— start Passage provided —

2004 Postdoctoral Fellows

Jennifer Patience - California Institute of Technology

The Keck interferometer is the most powerful instrument currently available in the Navigator Program and is an important precursor to both SIM and TPF. With the unprecedented angular resolution and faint source sensitivity provided by the Keck interferometer, it is possible to study the circumstellar environments of young stars at spatial scales as small as 0.1-0.4 AU and to begin to address a key scientific goal of the Navigator Program: understanding the formation and evolution of planetary systems. For a project working with researchers at Caltech and the Michelson Science Center, I propose to observe a sample of young stars at a variety of stages including FUor-type objects with more active disks and weak-lined T Tauri stars and older stars with weaker disks. With the proposed interferomeric data, I will characterize the presence and distribution of circumstellar material in the inner disk as a function of age and will compare these direct measurements of the inner disks with theoretical models of disks and with the properties inferred from previous unresolved photometric observations.

— end Passage provided —

Written request a: Retype the entries starting with the line that contains "The height and width of the screenshot is (796, 1113)." and going on through the line that contains "[x=123, y=282]".

— start Records provided —

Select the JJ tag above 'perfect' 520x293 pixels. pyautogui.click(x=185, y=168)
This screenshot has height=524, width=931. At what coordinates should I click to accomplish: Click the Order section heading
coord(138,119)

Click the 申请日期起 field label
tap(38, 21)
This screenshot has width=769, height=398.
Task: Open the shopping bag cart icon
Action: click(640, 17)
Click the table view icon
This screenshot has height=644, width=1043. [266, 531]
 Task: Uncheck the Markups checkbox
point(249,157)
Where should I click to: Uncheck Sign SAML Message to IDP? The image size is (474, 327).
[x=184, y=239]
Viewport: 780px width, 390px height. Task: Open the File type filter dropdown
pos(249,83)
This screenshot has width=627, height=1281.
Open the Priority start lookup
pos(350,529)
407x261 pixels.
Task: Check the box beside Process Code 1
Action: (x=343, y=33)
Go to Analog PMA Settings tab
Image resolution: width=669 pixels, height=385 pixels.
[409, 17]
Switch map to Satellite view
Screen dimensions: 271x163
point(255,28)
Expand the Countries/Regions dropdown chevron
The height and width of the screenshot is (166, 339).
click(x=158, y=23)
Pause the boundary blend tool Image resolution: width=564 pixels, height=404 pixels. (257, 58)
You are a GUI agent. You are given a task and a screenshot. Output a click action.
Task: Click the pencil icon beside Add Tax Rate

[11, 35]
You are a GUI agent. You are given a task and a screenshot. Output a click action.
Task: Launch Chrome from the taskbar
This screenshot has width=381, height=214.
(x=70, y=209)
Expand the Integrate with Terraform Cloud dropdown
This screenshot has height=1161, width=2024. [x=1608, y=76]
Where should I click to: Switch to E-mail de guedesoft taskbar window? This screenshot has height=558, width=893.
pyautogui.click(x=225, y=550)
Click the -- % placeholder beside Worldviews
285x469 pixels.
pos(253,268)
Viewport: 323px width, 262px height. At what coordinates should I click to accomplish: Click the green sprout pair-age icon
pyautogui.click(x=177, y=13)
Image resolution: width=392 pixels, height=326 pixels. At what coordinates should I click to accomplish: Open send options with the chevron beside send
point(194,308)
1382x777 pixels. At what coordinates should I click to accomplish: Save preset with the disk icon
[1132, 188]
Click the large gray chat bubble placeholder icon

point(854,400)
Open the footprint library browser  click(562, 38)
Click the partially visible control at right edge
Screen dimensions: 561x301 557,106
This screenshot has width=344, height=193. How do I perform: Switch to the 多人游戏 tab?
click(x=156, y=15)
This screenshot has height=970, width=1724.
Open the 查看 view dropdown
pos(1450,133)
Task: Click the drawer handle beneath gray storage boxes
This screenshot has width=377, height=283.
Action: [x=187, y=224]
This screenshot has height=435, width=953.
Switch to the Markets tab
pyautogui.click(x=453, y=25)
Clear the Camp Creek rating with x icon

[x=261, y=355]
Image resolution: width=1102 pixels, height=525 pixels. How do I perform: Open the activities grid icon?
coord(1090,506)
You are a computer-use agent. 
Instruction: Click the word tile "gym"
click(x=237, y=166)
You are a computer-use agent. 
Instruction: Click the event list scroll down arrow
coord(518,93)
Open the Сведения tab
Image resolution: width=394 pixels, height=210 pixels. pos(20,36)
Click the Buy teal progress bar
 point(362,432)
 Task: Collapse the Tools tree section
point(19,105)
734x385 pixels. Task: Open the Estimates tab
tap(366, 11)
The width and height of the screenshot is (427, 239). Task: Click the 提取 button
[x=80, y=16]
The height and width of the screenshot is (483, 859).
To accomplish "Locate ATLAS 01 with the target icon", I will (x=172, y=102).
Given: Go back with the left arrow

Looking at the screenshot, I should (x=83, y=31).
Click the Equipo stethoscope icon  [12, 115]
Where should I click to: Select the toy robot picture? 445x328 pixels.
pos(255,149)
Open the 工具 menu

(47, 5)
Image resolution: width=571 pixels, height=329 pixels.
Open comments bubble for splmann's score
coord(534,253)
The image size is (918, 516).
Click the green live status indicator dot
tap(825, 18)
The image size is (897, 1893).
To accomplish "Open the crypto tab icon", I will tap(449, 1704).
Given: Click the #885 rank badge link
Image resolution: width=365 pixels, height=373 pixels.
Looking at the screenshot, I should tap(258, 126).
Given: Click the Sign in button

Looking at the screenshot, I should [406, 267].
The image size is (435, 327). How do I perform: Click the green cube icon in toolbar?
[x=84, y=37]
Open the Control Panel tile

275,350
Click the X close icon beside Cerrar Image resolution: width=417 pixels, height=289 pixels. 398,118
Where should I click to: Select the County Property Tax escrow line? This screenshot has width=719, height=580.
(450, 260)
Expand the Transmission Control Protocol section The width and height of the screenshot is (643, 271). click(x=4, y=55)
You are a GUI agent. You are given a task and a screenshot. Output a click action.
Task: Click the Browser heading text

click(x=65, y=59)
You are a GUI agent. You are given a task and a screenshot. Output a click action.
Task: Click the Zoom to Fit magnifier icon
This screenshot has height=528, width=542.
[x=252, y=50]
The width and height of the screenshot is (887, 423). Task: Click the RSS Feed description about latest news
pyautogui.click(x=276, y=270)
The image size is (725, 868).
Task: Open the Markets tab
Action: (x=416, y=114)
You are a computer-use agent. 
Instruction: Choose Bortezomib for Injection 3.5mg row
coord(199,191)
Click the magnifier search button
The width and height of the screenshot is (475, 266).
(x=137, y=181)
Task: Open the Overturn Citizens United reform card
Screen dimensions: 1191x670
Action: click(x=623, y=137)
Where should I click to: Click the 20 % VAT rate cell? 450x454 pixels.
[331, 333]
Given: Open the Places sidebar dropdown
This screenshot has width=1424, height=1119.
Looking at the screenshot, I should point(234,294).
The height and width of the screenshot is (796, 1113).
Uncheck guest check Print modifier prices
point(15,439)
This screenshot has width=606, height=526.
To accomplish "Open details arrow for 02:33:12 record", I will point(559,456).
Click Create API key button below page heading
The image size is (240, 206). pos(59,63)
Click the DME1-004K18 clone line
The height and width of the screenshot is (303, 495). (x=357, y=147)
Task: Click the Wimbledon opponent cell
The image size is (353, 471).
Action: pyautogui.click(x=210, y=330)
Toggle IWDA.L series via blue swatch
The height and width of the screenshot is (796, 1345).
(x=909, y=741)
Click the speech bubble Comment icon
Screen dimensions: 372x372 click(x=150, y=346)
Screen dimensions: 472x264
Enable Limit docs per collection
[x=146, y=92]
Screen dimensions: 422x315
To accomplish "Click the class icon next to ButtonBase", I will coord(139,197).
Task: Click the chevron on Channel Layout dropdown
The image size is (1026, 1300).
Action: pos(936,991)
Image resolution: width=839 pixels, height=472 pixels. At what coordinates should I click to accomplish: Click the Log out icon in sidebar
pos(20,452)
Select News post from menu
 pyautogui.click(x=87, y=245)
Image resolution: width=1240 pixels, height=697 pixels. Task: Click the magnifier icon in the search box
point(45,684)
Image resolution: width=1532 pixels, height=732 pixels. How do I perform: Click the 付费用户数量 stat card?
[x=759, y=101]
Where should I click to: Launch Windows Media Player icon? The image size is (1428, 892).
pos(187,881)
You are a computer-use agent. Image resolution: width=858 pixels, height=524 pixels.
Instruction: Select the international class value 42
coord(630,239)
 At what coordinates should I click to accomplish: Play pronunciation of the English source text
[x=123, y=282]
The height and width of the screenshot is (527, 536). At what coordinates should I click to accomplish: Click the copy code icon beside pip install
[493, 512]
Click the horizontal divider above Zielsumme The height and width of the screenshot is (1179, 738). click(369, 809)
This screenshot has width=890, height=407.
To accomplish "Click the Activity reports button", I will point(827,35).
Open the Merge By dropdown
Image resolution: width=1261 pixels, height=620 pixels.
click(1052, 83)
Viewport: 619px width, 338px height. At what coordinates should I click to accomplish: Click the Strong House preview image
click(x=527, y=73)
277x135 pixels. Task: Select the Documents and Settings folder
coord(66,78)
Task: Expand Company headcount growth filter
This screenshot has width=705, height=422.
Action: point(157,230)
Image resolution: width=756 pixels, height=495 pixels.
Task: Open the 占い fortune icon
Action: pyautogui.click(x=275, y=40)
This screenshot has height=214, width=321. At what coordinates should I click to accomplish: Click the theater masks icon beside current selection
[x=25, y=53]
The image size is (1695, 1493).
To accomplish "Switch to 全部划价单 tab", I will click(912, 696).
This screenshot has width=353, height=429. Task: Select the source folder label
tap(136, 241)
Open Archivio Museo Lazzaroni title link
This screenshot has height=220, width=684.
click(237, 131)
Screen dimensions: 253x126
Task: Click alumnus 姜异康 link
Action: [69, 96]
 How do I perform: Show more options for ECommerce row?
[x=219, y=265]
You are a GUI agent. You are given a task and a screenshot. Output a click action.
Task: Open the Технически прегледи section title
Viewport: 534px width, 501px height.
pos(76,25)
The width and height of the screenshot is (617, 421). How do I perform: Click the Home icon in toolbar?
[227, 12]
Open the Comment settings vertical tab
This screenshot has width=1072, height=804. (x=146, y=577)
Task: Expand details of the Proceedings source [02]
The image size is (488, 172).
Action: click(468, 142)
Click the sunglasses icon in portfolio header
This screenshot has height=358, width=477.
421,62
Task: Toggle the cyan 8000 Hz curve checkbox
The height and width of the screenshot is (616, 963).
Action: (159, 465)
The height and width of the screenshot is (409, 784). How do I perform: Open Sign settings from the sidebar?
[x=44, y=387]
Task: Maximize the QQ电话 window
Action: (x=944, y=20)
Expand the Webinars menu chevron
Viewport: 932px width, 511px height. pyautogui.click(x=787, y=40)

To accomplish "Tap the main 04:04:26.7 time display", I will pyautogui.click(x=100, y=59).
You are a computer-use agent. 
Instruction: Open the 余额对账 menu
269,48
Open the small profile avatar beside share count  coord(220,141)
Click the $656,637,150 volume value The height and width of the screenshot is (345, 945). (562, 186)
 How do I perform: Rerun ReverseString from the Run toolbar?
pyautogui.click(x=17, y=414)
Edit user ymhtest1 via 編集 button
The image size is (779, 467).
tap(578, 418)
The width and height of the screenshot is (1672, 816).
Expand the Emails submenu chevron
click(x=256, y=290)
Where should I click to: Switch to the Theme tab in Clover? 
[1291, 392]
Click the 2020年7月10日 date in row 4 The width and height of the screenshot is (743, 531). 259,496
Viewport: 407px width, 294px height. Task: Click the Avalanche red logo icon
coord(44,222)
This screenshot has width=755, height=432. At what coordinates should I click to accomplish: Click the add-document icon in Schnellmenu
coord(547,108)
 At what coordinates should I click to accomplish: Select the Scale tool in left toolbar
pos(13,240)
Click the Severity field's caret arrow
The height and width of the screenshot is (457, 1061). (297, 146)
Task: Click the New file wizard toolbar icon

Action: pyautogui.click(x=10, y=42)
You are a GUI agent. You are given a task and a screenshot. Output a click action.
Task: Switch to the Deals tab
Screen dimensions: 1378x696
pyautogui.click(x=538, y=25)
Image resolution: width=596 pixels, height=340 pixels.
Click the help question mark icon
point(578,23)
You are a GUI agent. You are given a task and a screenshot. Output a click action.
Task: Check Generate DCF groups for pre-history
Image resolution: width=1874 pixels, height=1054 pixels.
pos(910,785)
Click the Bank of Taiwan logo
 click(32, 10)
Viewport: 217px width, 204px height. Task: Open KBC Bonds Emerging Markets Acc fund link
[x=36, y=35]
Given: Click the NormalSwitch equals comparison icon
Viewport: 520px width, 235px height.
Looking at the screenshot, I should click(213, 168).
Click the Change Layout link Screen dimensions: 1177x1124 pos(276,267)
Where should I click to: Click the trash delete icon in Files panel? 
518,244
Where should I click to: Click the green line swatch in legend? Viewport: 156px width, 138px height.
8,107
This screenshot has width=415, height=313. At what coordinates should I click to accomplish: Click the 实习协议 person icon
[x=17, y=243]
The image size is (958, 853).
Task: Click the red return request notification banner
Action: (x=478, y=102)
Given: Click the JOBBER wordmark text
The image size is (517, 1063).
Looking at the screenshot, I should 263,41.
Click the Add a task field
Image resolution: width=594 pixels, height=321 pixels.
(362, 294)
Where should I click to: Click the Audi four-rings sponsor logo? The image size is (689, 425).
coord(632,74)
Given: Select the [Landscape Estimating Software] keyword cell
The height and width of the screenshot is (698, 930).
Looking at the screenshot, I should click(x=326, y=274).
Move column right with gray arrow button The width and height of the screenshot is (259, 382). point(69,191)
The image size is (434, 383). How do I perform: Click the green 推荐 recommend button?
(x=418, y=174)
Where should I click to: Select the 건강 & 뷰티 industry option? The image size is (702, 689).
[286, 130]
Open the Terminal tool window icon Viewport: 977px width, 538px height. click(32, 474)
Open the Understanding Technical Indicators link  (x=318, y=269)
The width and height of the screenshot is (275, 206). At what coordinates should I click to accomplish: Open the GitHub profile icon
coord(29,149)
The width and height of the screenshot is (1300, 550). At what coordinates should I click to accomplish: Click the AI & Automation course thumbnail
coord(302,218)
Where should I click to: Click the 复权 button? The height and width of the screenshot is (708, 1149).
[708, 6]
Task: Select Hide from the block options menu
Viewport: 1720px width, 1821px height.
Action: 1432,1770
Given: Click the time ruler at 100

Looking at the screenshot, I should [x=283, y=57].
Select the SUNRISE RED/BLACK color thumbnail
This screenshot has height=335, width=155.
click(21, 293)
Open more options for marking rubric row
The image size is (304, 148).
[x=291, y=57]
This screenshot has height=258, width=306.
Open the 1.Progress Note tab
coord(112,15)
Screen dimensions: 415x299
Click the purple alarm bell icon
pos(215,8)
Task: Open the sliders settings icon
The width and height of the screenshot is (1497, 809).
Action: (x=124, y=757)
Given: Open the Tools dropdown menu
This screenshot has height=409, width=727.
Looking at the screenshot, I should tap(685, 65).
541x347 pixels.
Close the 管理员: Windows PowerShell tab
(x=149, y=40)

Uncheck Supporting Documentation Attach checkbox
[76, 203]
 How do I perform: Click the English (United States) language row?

— end Records provided —

Written request b: Please echo the full passage on the Keck interferometer word for word.

Task result a:
The height and width of the screenshot is (796, 1113).
Uncheck guest check Print modifier prices
point(15,439)
This screenshot has width=606, height=526.
To accomplish "Open details arrow for 02:33:12 record", I will point(559,456).
Click Create API key button below page heading
The image size is (240, 206). pos(59,63)
Click the DME1-004K18 clone line
The height and width of the screenshot is (303, 495). (x=357, y=147)
Task: Click the Wimbledon opponent cell
The image size is (353, 471).
Action: pyautogui.click(x=210, y=330)
Toggle IWDA.L series via blue swatch
The height and width of the screenshot is (796, 1345).
(x=909, y=741)
Click the speech bubble Comment icon
Screen dimensions: 372x372 click(x=150, y=346)
Screen dimensions: 472x264
Enable Limit docs per collection
[x=146, y=92]
Screen dimensions: 422x315
To accomplish "Click the class icon next to ButtonBase", I will coord(139,197).
Task: Click the chevron on Channel Layout dropdown
The image size is (1026, 1300).
Action: pos(936,991)
Image resolution: width=839 pixels, height=472 pixels. At what coordinates should I click to accomplish: Click the Log out icon in sidebar
pos(20,452)
Select News post from menu
 pyautogui.click(x=87, y=245)
Image resolution: width=1240 pixels, height=697 pixels. Task: Click the magnifier icon in the search box
point(45,684)
Image resolution: width=1532 pixels, height=732 pixels. How do I perform: Click the 付费用户数量 stat card?
[x=759, y=101]
Where should I click to: Launch Windows Media Player icon? The image size is (1428, 892).
pos(187,881)
You are a computer-use agent. Image resolution: width=858 pixels, height=524 pixels.
Instruction: Select the international class value 42
coord(630,239)
 At what coordinates should I click to accomplish: Play pronunciation of the English source text
[x=123, y=282]

Task result b:
2004 Postdoctoral Fellows

Jennifer Patience - California Institute of Technology

The Keck interferometer is the most powerful instrument currently available in the Navigator Program and is an important precursor to both SIM and TPF. With the unprecedented angular resolution and faint source sensitivity provided by the Keck interferometer, it is possible to study the circumstellar environments of young stars at spatial scales as small as 0.1-0.4 AU and to begin to address a key scientific goal of the Navigator Program: understanding the formation and evolution of planetary systems. For a project working with researchers at Caltech and the Michelson Science Center, I propose to observe a sample of young stars at a variety of stages including FUor-type objects with more active disks and weak-lined T Tauri stars and older stars with weaker disks. With the proposed interferomeric data, I will characterize the presence and distribution of circumstellar material in the inner disk as a function of age and will compare these direct measurements of the inner disks with theoretical models of disks and with the properties inferred from previous unresolved photometric observations.